Task description
Transcribe the rows from the start through the line holding "(x=282, y=275)", both ends included, leaving the pictures out of your answer.

Input data
------------------------------------------------------------

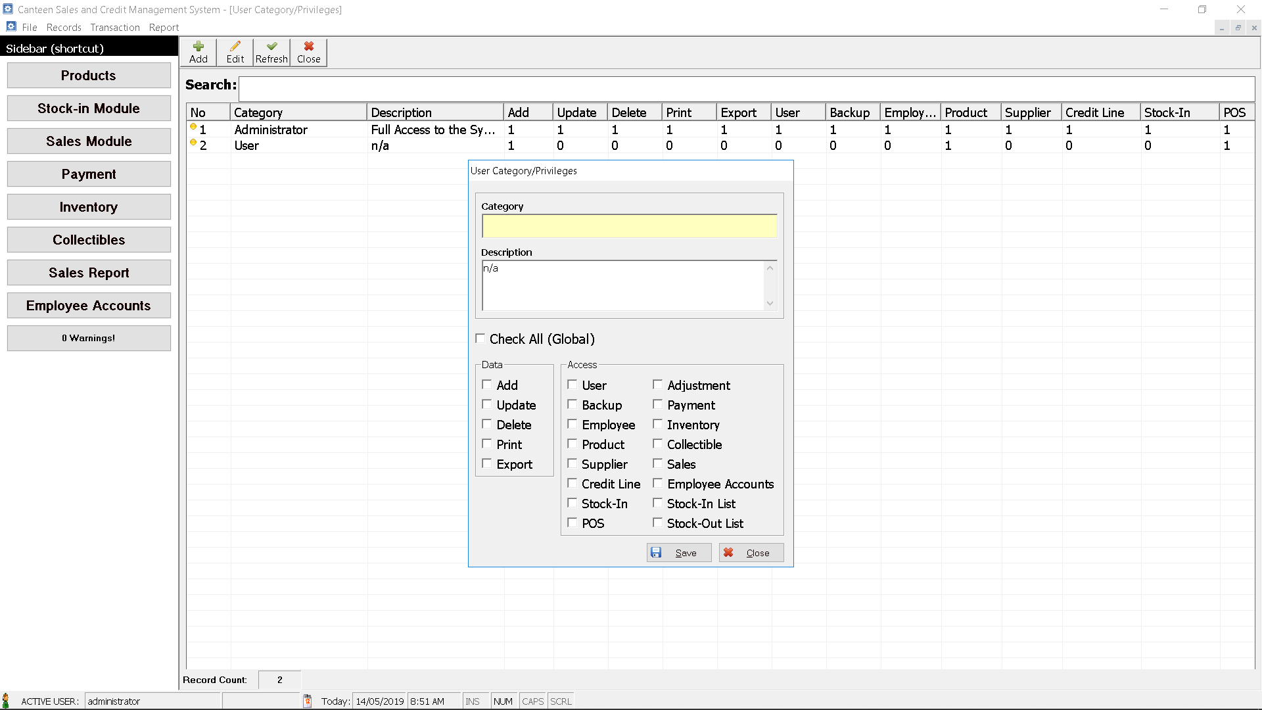This screenshot has width=1262, height=710.
Task: Toggle the Add data checkbox
Action: point(487,385)
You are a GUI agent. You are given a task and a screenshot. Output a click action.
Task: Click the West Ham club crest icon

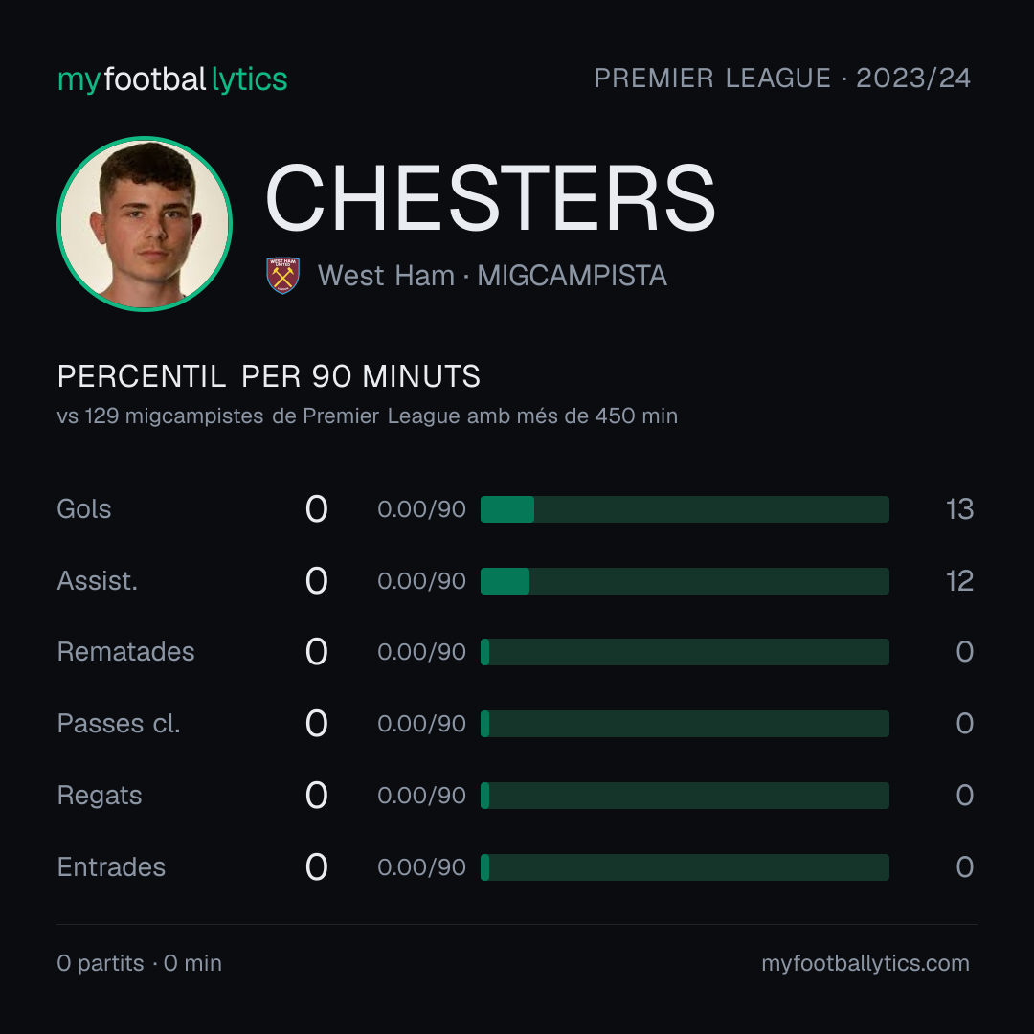(x=282, y=275)
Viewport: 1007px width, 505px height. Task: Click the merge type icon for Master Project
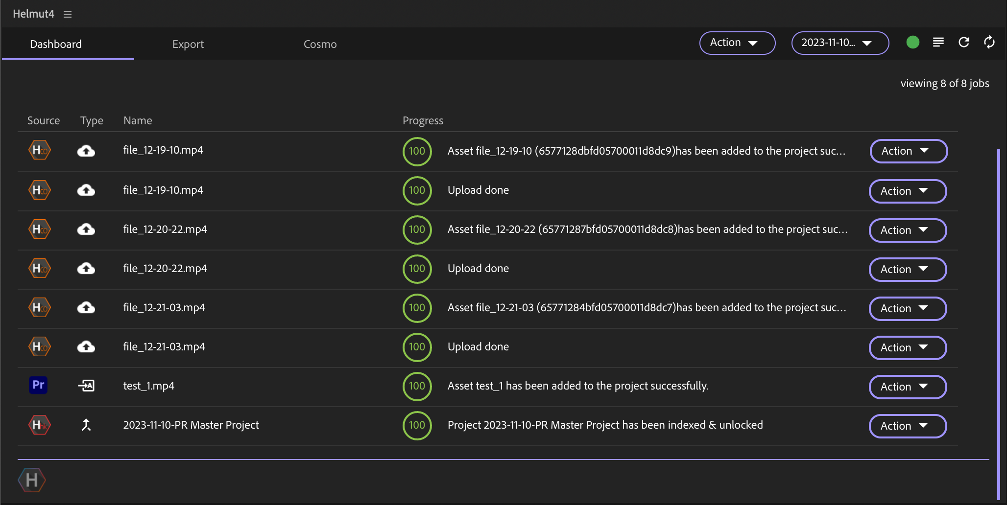[86, 425]
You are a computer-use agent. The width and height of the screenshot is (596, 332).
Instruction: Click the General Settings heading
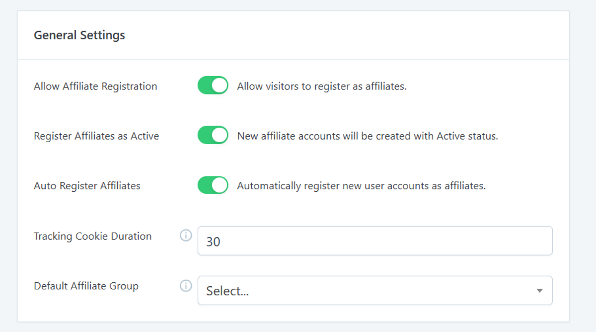coord(79,35)

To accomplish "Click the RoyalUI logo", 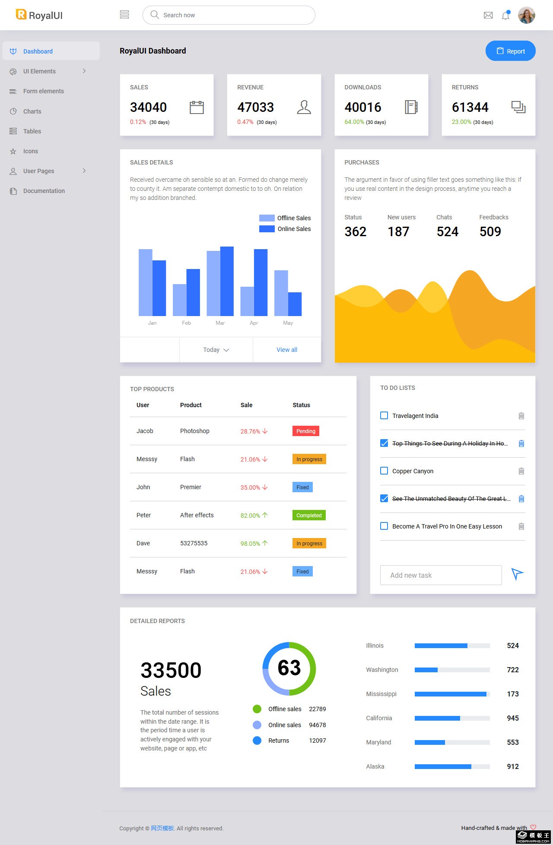I will 39,15.
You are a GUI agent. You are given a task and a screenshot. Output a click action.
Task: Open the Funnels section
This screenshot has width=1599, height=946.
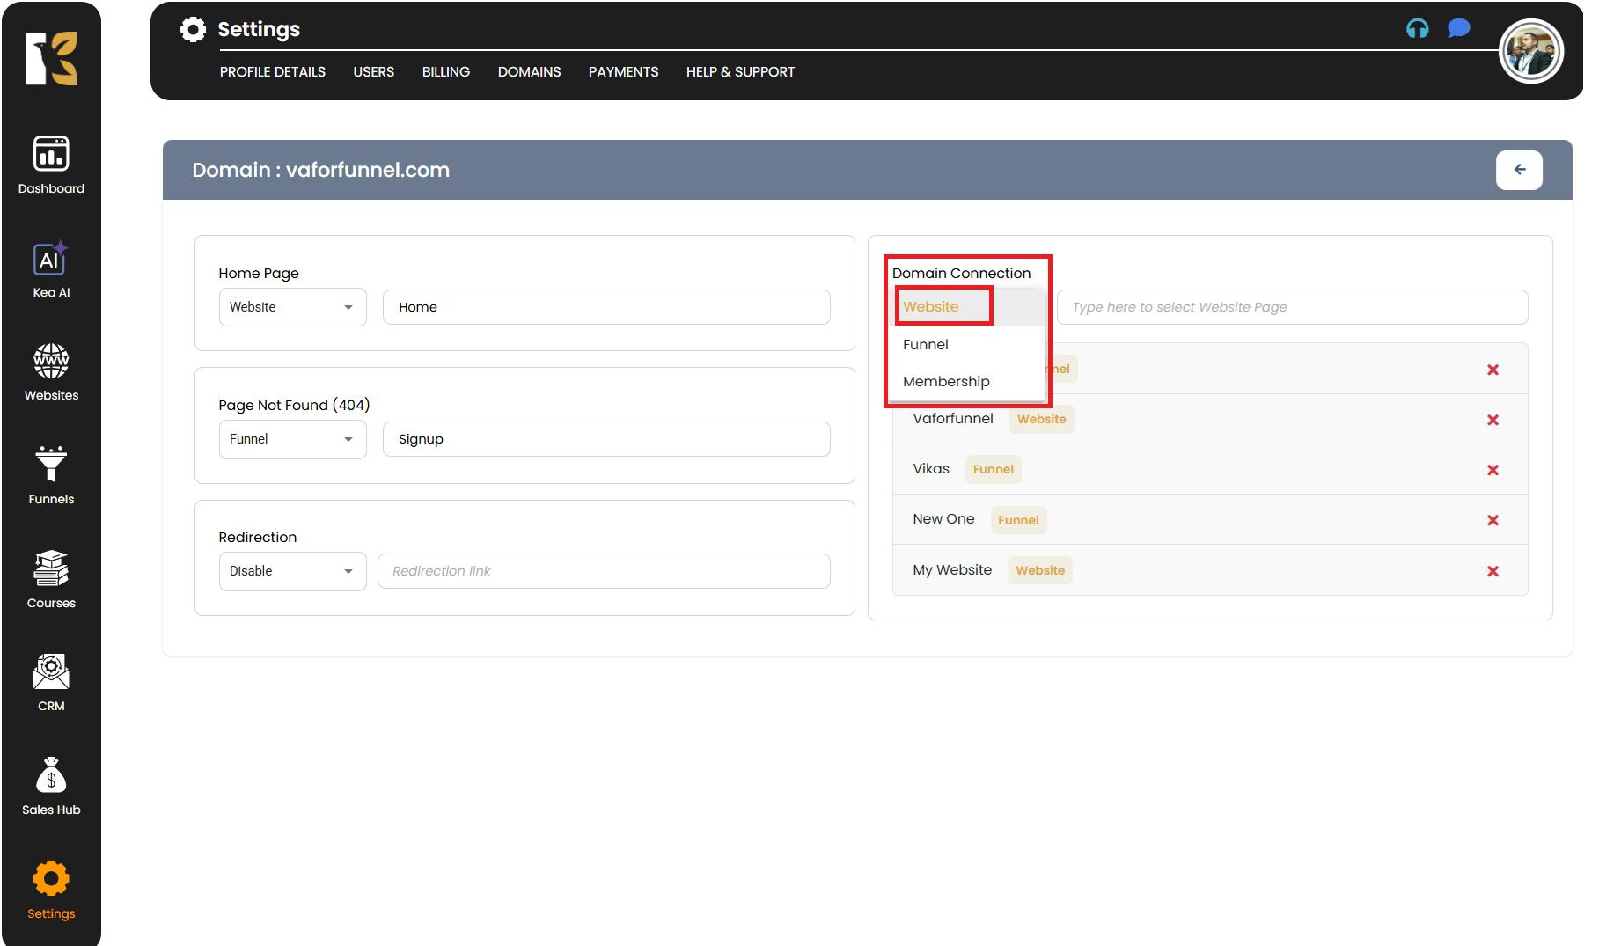(51, 475)
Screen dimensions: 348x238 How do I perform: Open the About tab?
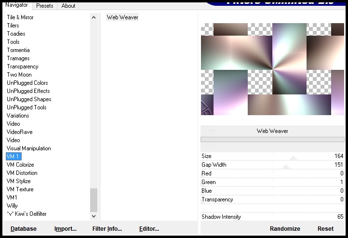pos(68,6)
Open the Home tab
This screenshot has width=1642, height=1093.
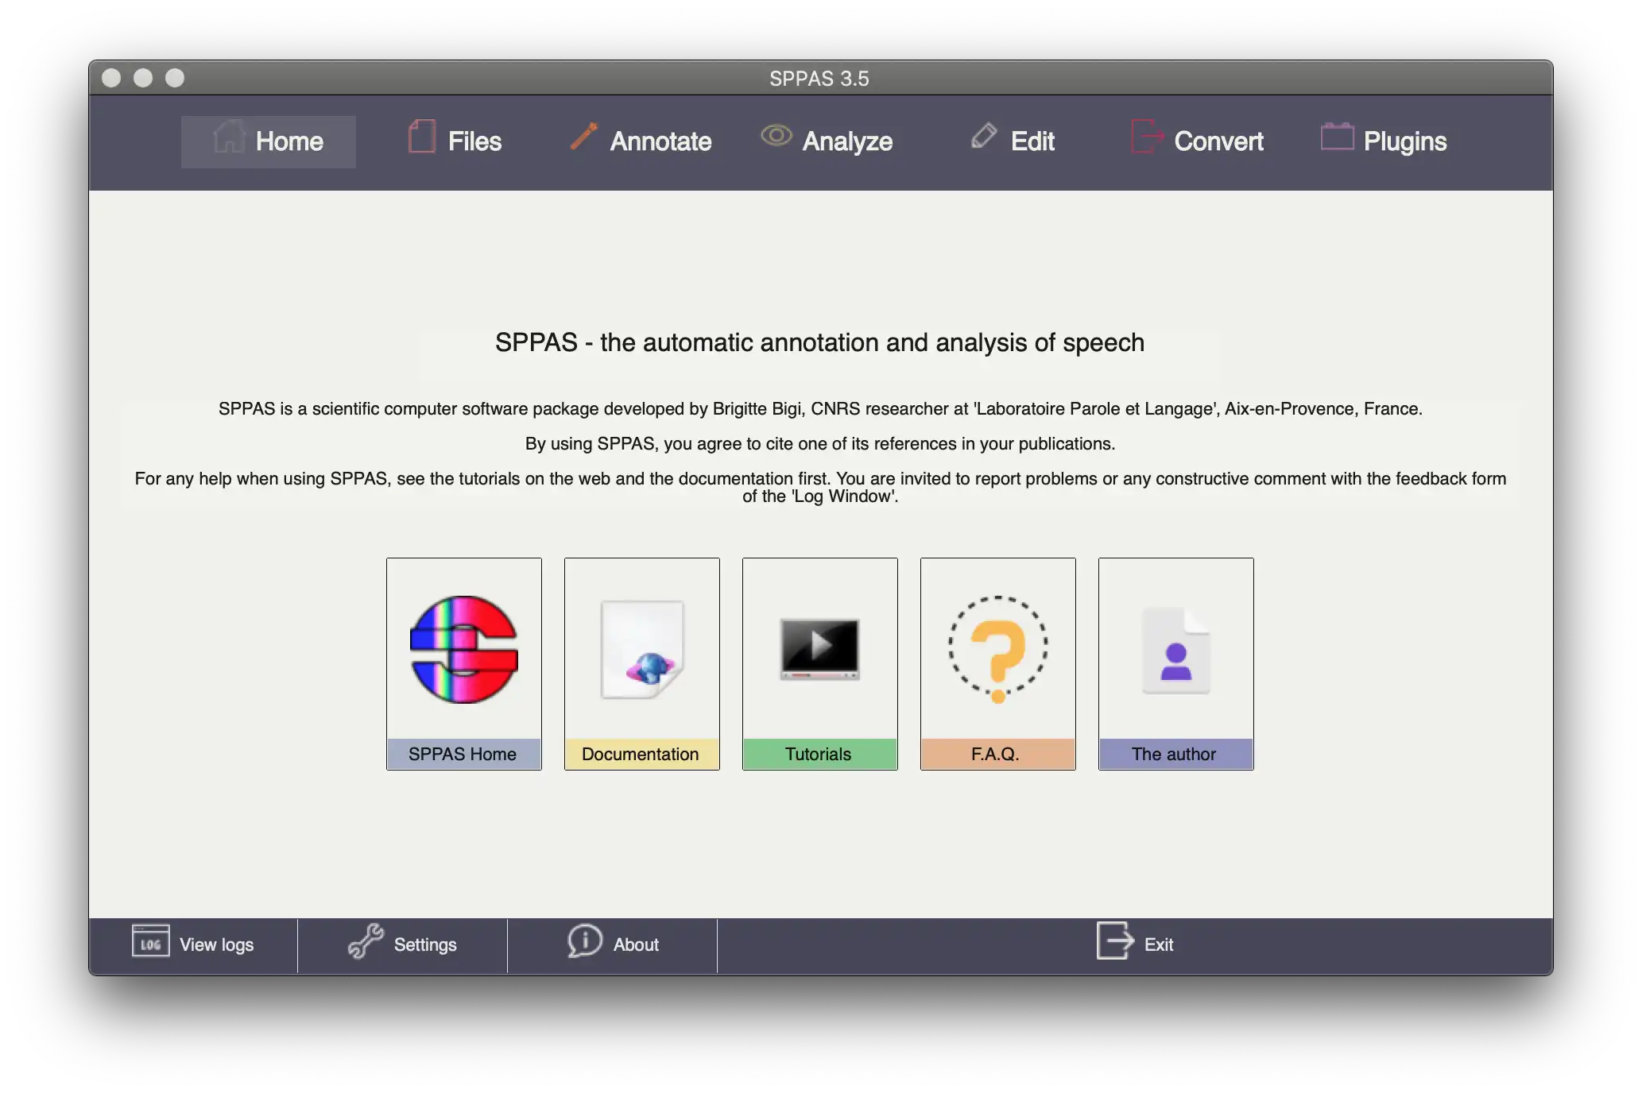click(267, 141)
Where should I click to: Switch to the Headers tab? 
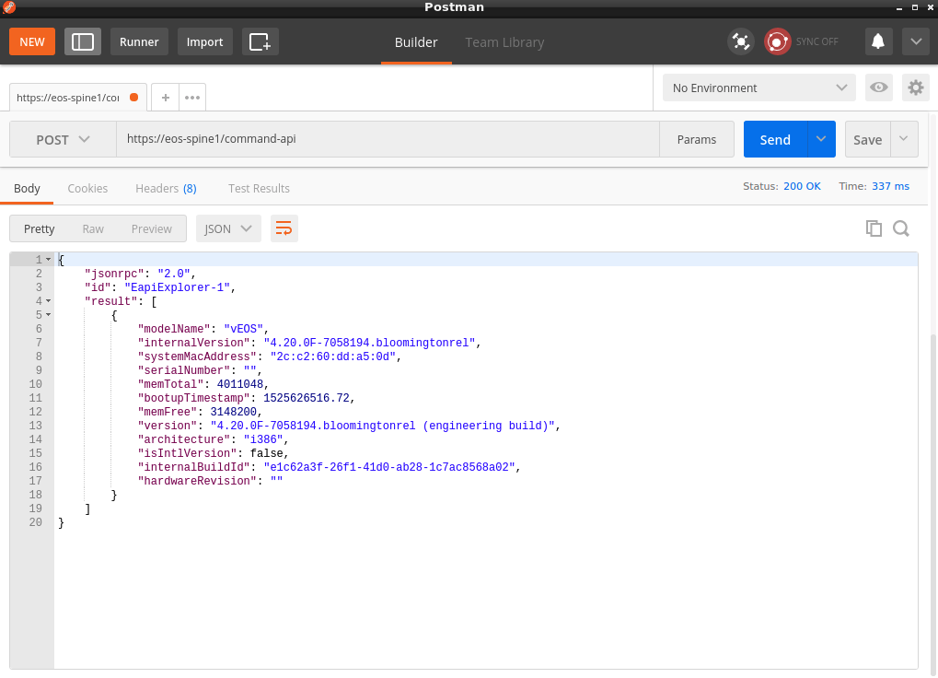pyautogui.click(x=166, y=188)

------------------------------------------------------------

Worked solution
This screenshot has width=1262, height=710.
Task: Toggle the Add data checkbox
Action: point(487,385)
You are a GUI agent. You are given a task and a screenshot. Output a click action.
Task: Click the West Ham club crest icon

(x=282, y=275)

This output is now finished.